Досмотрел я фильм до третьего эпизода, с которого и ушёл с премьерного показа Цитадели в районном клубе, где героиня Анны Михалковой родила в кузове гуттаперчевого пупса, а соседний солдат прямо при ней помочился, и пошёл в поликлинику сдавать свои анализы. К этому часу подоспел у меня на плите суп из лисичек. Заправил я его сметанкой, укропчиком посыпал и слышу из кухни диалог Котова со Сталиным. Котова речи не слышно, говорит и за него и за себя товарищ Сталин. Умно говорит. Мы тебя, говорит, посадили в тюрьму, чтобы когда надо-выпустить. Супчик благоухал лисичками и укропом, живописно проглядывая сквозь белизну сметанки. Ладно, думаю, хрен с ним. Разогрею второй раз. Отставил я супчик, и, как та девочка в неуёмном и образном воображении Михалкова, набив рот попкорном, начала его жевать только после окончания Предстояния, пересмотрел эту сцену ещё раз. Такого Сталина я ещё не видел. Товарищ Сталин сказал свои слова, а я даже не подумал задать себе вопрос, кто его играет. Его никто не играл. Это был Сталин из моего детства. Я его видел в кино ещё живым. В киножурнале Новости Дня, который крутили перед фильмом. Потом массу карикатурных исполнений в советских фильмах про войну. Да и в Предстоянии пахнуло тем же нафталином. Но дело не в этом. Очнулся я в слезах и рыданиях, от шума моторов мерседесов, нет танков. Наши, наши! Ну конечно, это же сам Михалков. Я узнал его, несмотря на густой слой грима. Когда фильм закончился и повтором пошли начальные аккорды диска с трафаретом ПРОСМОТР-ЭПИЗОДЫ- НАСТРОЙКИ. Повторять фильм не хотелось, как не хочется просить комету пролететь ещё раз. Это неуместно. Рыдал я от просветления, от благодати спустившейся на меня. От схлынувшей злобы, от вселенской любви. Я встал пред иконой и помолился. Вознёс благодарение Всевышнему. Слава тебе Боже! Слава тебе Боже! Слава тебе Боже!
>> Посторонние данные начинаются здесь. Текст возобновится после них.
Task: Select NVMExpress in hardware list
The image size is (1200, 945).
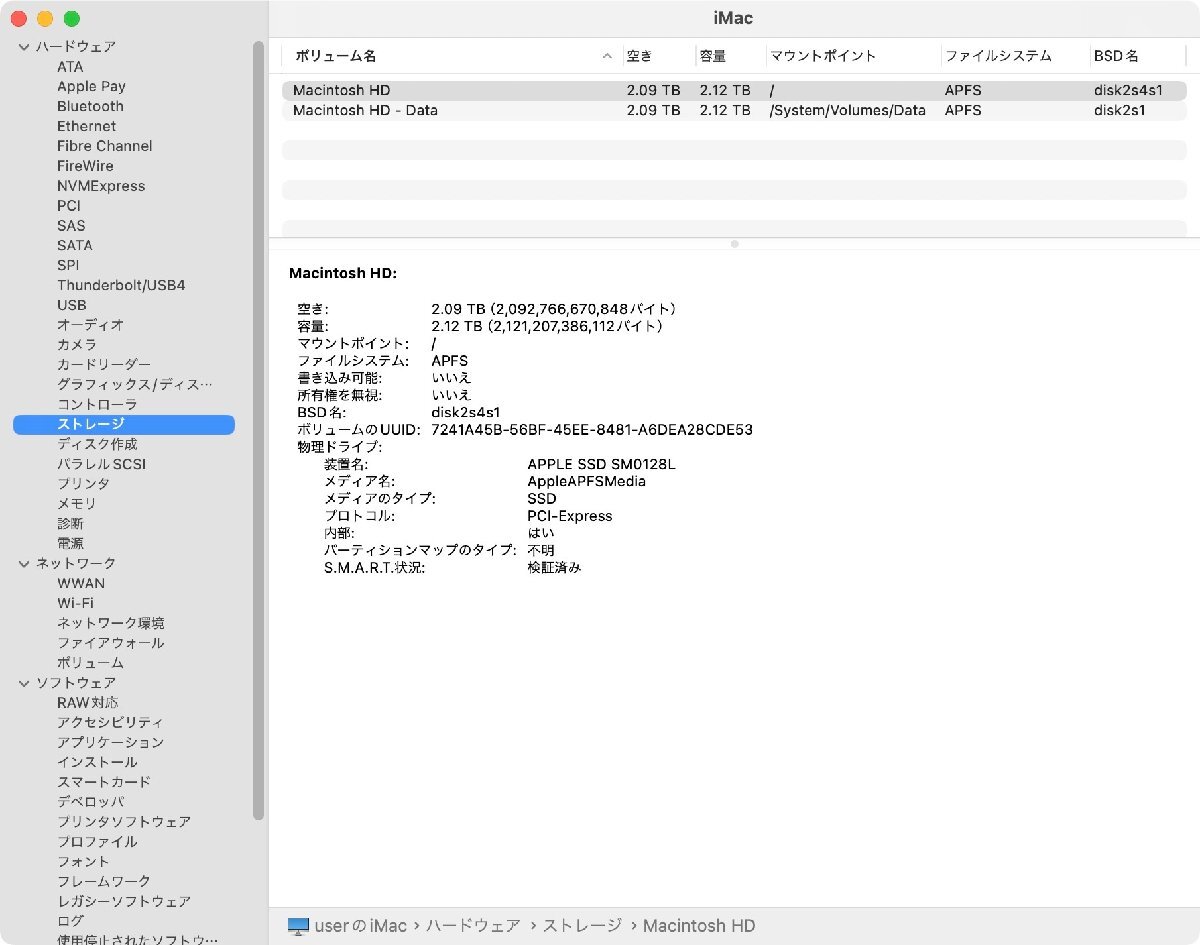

Минут десять я лежал и тихо плакал. О себе, о маме, о папе, о народе нашем многострадальном. О своей заблудшей дочери, о сыне. Потом позвонил приятелю, с которым полоскали кости обезумевшему Михалкову и сказал, что посмотрел гениальное кино.

Ты же сказал, что кино больше смотреть не будешь. Только Восемь с половиной в реанимации.

Так вышло.

И что же это за кино? Овсянки? Я вчера смотрел у Гордона.

Нет не овсянки. Цитадель Михалкова.

Ты шутишь?!

Нет, не шучу. Посмотри обязательно. Парень ещё жив. Ещё как жив. Живее всех живых. Он выздоровеет, очнётся. Это всё была детская болезнь.

Странно от тебя это слышать. После всего то.

Почему? Я же говорю об искусстве, а не о цвете кожи художника. Сальватор Дали мазал себе в Фигейросе и клал прибор на все оценки. А Ван Гог?! Тут Никитон подзабыл материнские наставления — никому ничего не объяснять, и не позволять челяди похлопывать себя по щеке. Вяжется в ближний бой с шайкой. А шайку на дистанции нужно держать. На прямой левой руке. Как учили. Дело надо делать, господа! Это — достойно национального подвига. Как Судьба человека, Война и мир, Двадцать дней без войны, Баллада о солдате, Летят журавли. Детям нашим. Наследие. Образы и игра актёров — запредельные. Надя Михалкова — переиграла непосредственность ребёнка. Инна Чурикова — всех русских баб. Я не успевал анализировать, я растворился в иллюзионе. Магия Михалкова — Кашпировского. А сейчас вы все заплачете, и… мы плачем.

Ну, ты же распекал Предстояние.

Я и сейчас скажу то же. Это совершенно другое кино. Причём — потрясающее. Потрясающее слух, зрение, память, сознание. Другой ритм, другая выразительность. Всё другое. Таким я знал его на Обломове, Пяти вечерах.

Голый Михалков — это не гипербола, это… — откровение. Это — реализм художника, реализм нашей жизни. Обнажённые его нервы. Выстраданные страдания народа нашего. Великодушие к врагу. Красота людей. Мерзость поступков. Код нации. Ясность позиции. Завораживающее изображение. Магические звуки. И вселенская, во всём, любовь. К большим деньгам! К большим фестивалям! К большим Оскарам! К ГИГАНТИЗМУ! К БОЛЬШОЙ ПОШЛЯТИНЕ!